Intuition for RMS Prop

In RMS Prop, we have the following update:

W = W - lr* dW / np.sqrt(dW**2)
b = b - lr* db / np.sqrt(db**2)

In these equation, if all the operations are element-wise i.e. if sqrt, square, and division are all element-wise then the vector dW / np.sqrt(dW**2) will be a vector of just 1’s and -1’s. Then we aren’t really going in the direction of dW or dB at all. This seems like a weird thing. Is my calculation correct ? If Yes, then why even bother to compute dW / np.sqrt(dW**2) but instead just use np.sign(dW) vector.

Hello @ultimateabhi,

From this video in Course 2 Week 2

It is divided by the square root of S_{dW} instead of dW. What do you think now?

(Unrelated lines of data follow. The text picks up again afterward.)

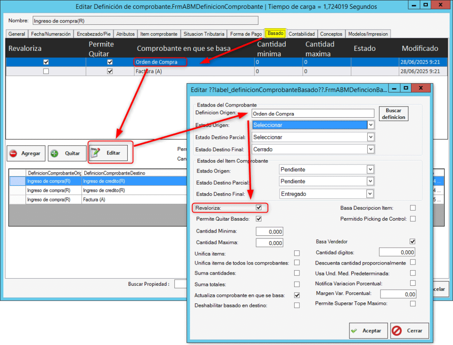Open the item Estado Destino Final Entregado dropdown
Viewport: 453px width, 345px height.
370,193
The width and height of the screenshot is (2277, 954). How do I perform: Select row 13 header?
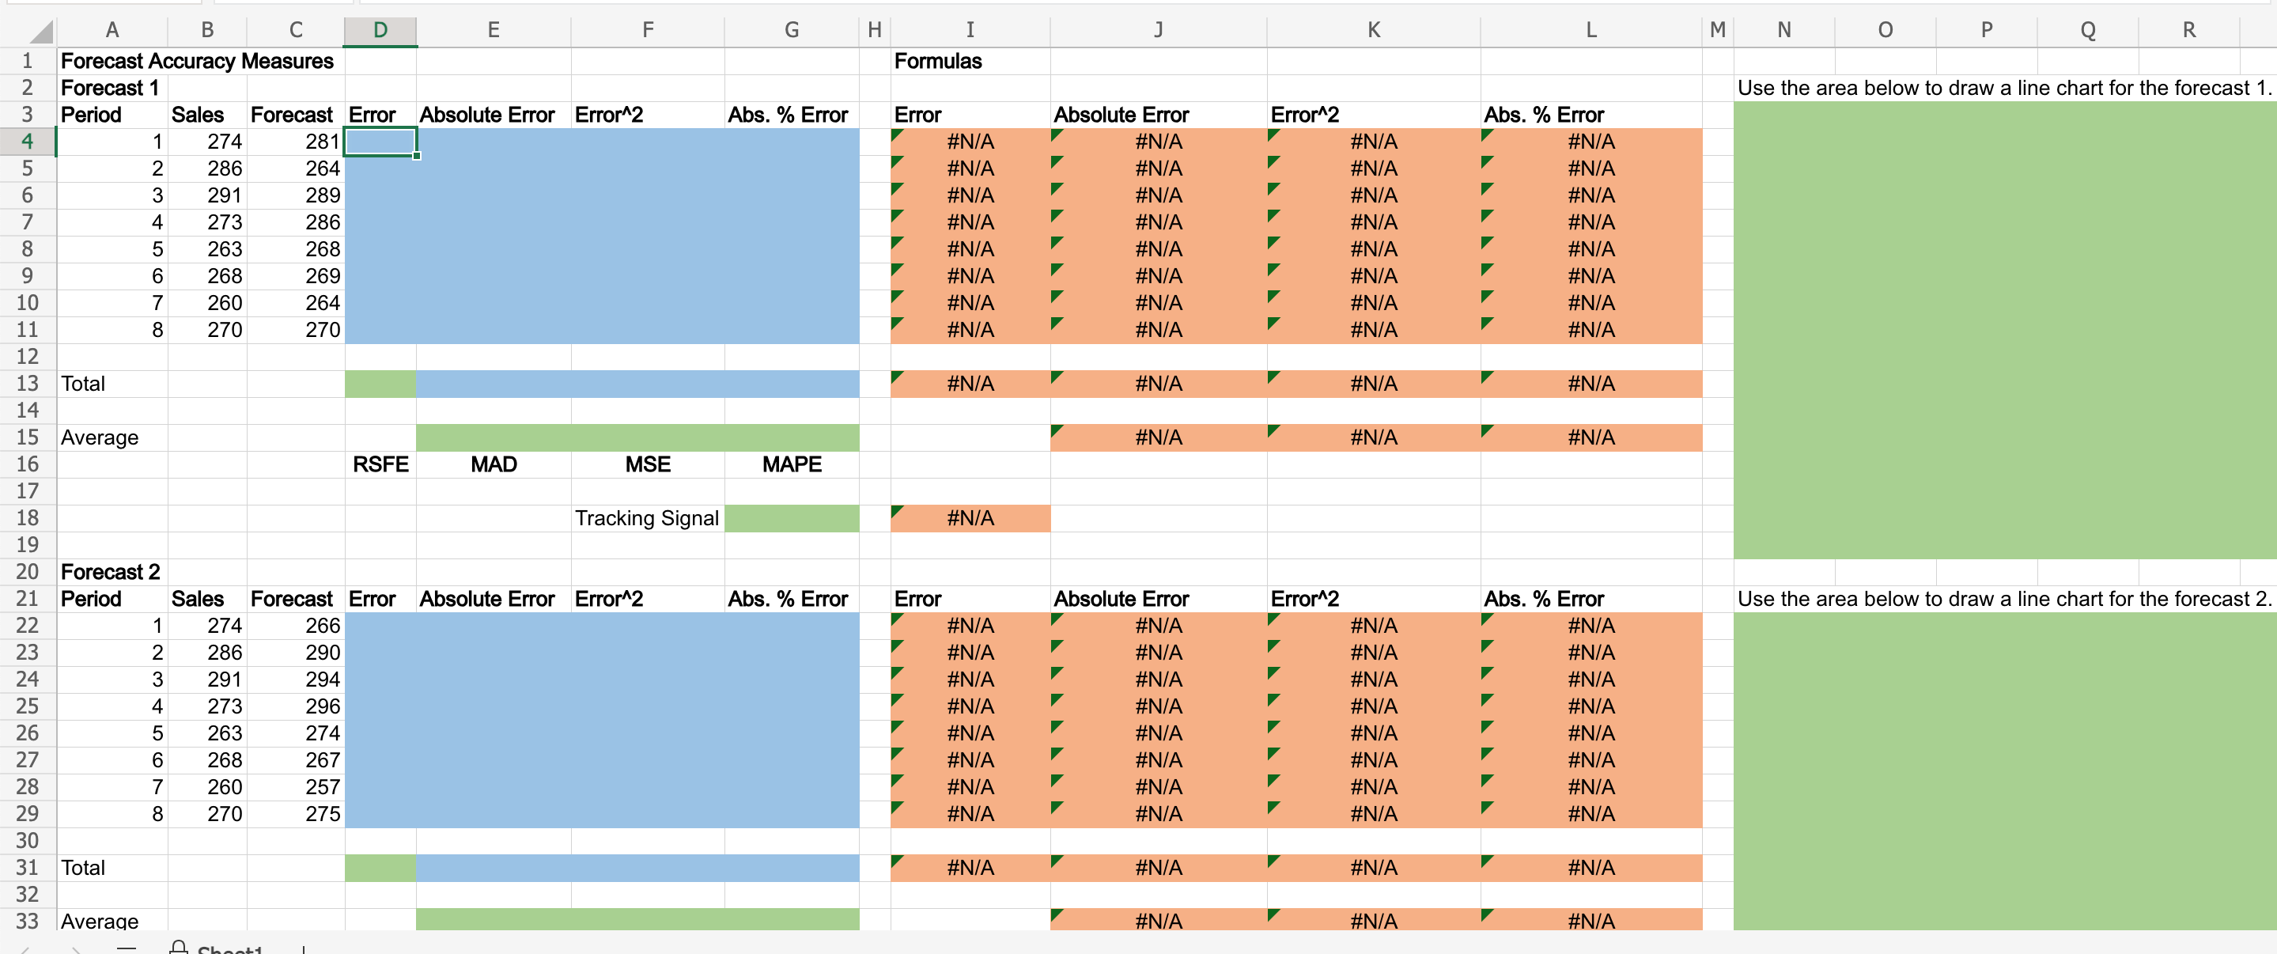27,384
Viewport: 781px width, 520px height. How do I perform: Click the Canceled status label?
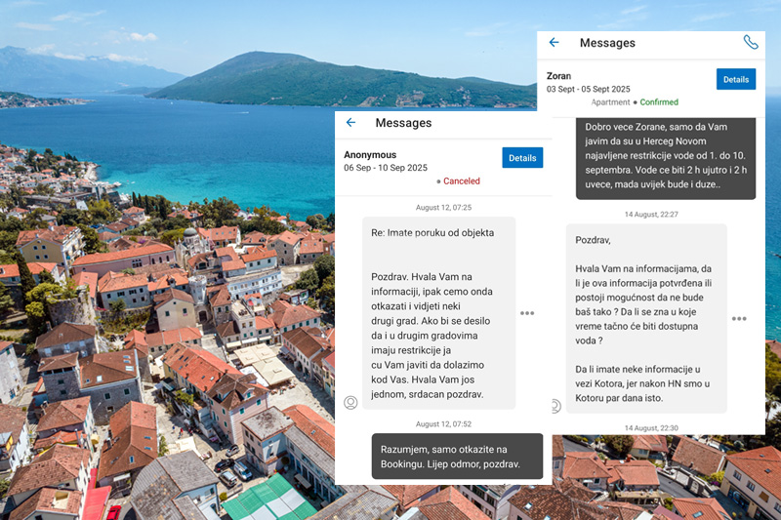[x=461, y=181]
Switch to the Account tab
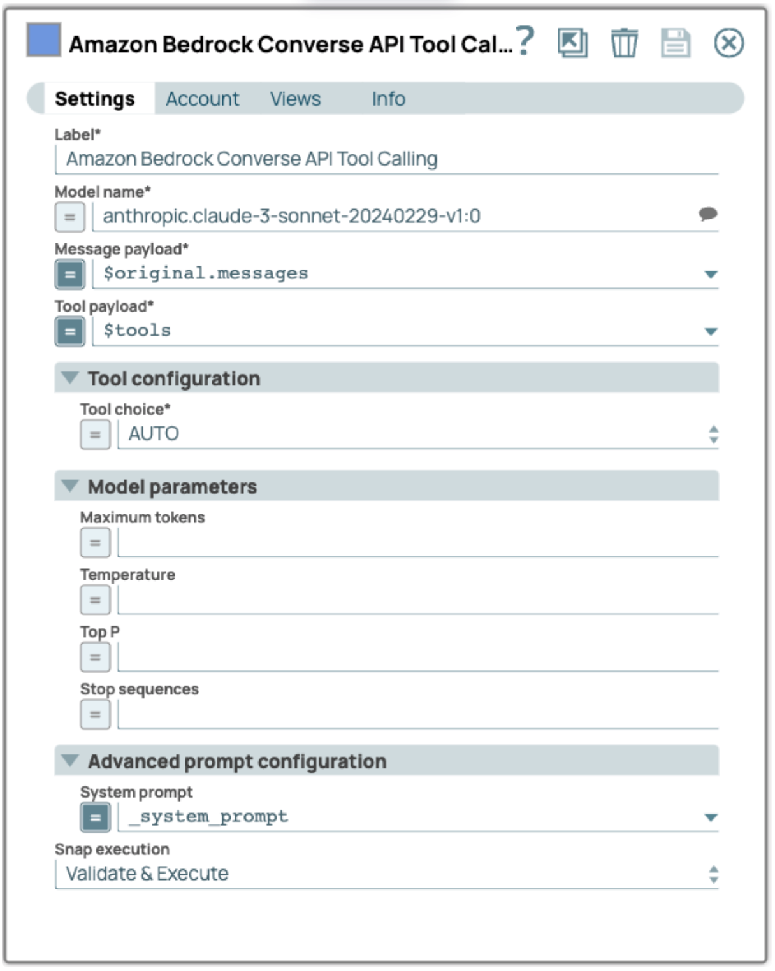 click(203, 99)
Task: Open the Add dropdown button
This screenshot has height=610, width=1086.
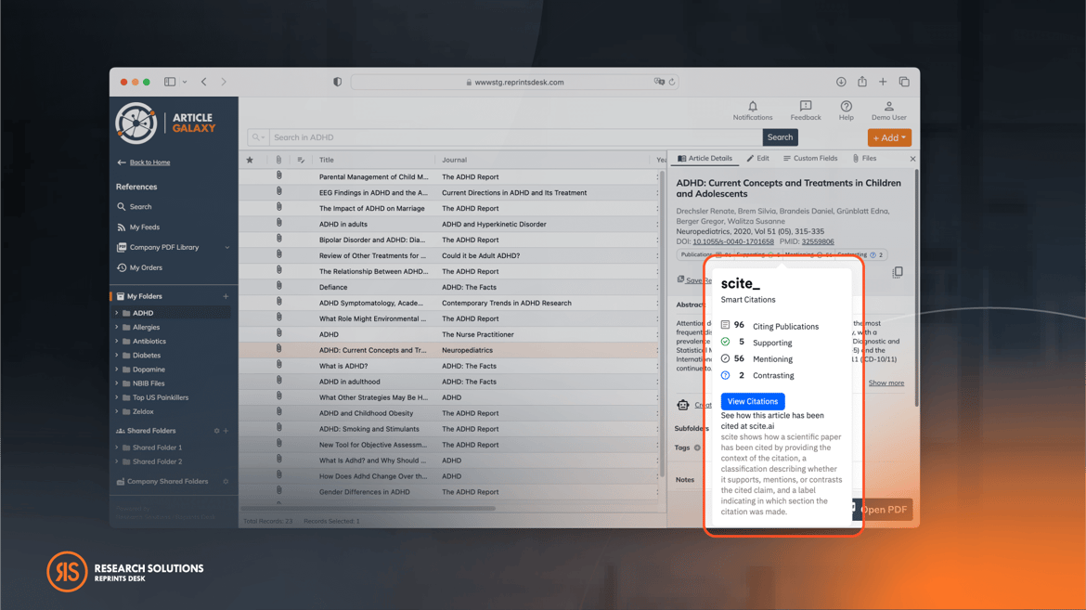Action: coord(888,137)
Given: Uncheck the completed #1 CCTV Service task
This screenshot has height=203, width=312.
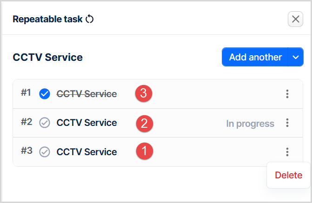Looking at the screenshot, I should [x=45, y=94].
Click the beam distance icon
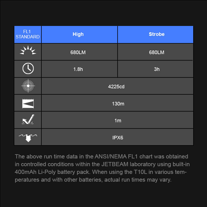 [28, 103]
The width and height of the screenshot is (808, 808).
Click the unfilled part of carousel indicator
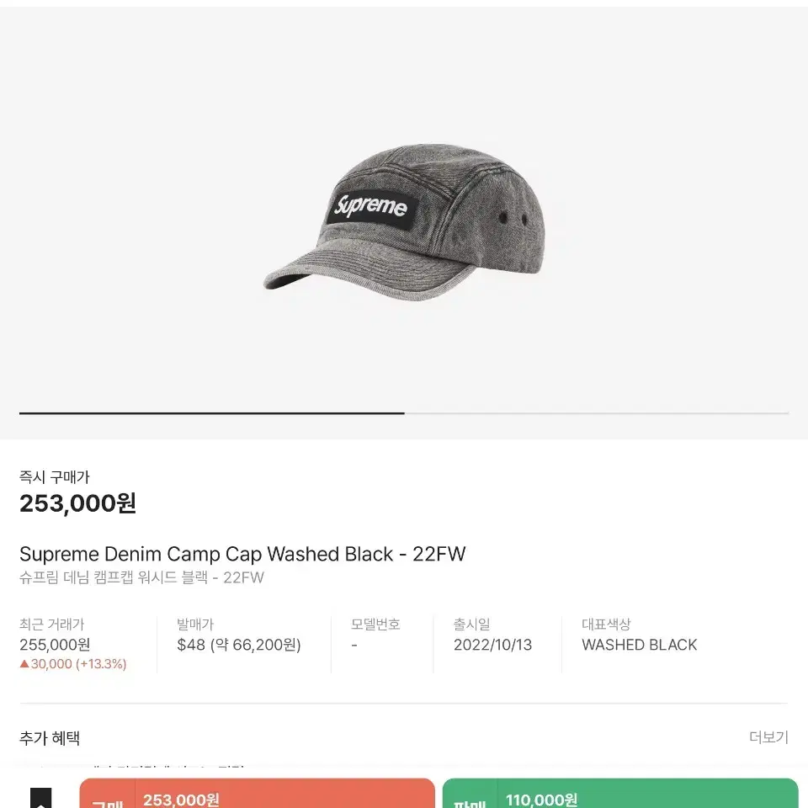click(x=597, y=413)
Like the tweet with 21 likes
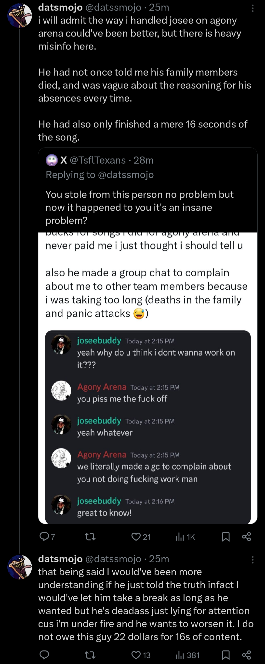This screenshot has height=664, width=265. (136, 537)
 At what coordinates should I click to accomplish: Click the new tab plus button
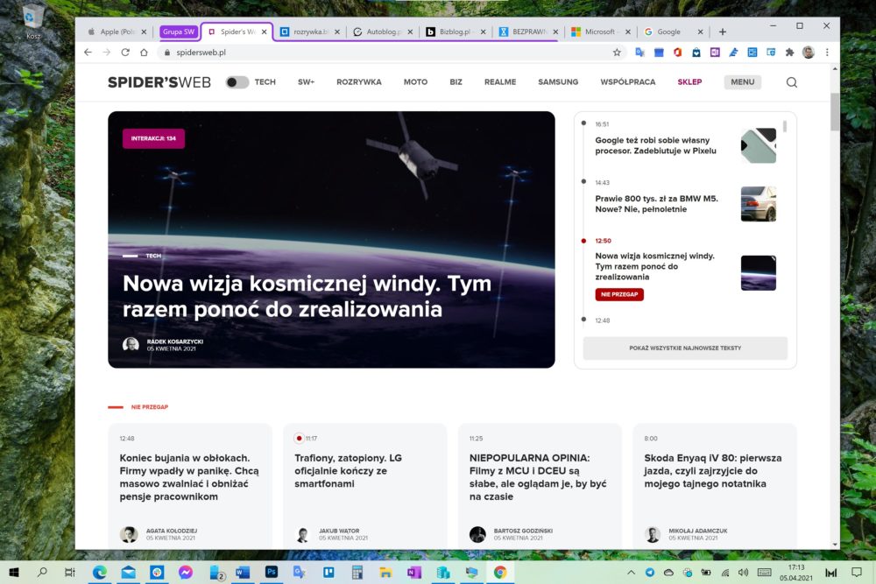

Right… this makes it a little less confusing. BUT SdW is still a moving average of dW**2 from the previous iterations. So the values of dW / np.sqrt(SdW) should still be close to np.signum(dW). Correct ?

I guess my question now is what is the intuition behind RMSProp. I understand the intuition behind momentum but not behind RMSProp.

Hello @ultimateabhi

I cannot find a function called np.signum.

The course dedicated a video on that in Course 2 Week 2 , I would suggest you to watch it (again). After that, if you still have questions, perhaps it would be helpful if you share your understandings after watching the video, and then we can discuss from there.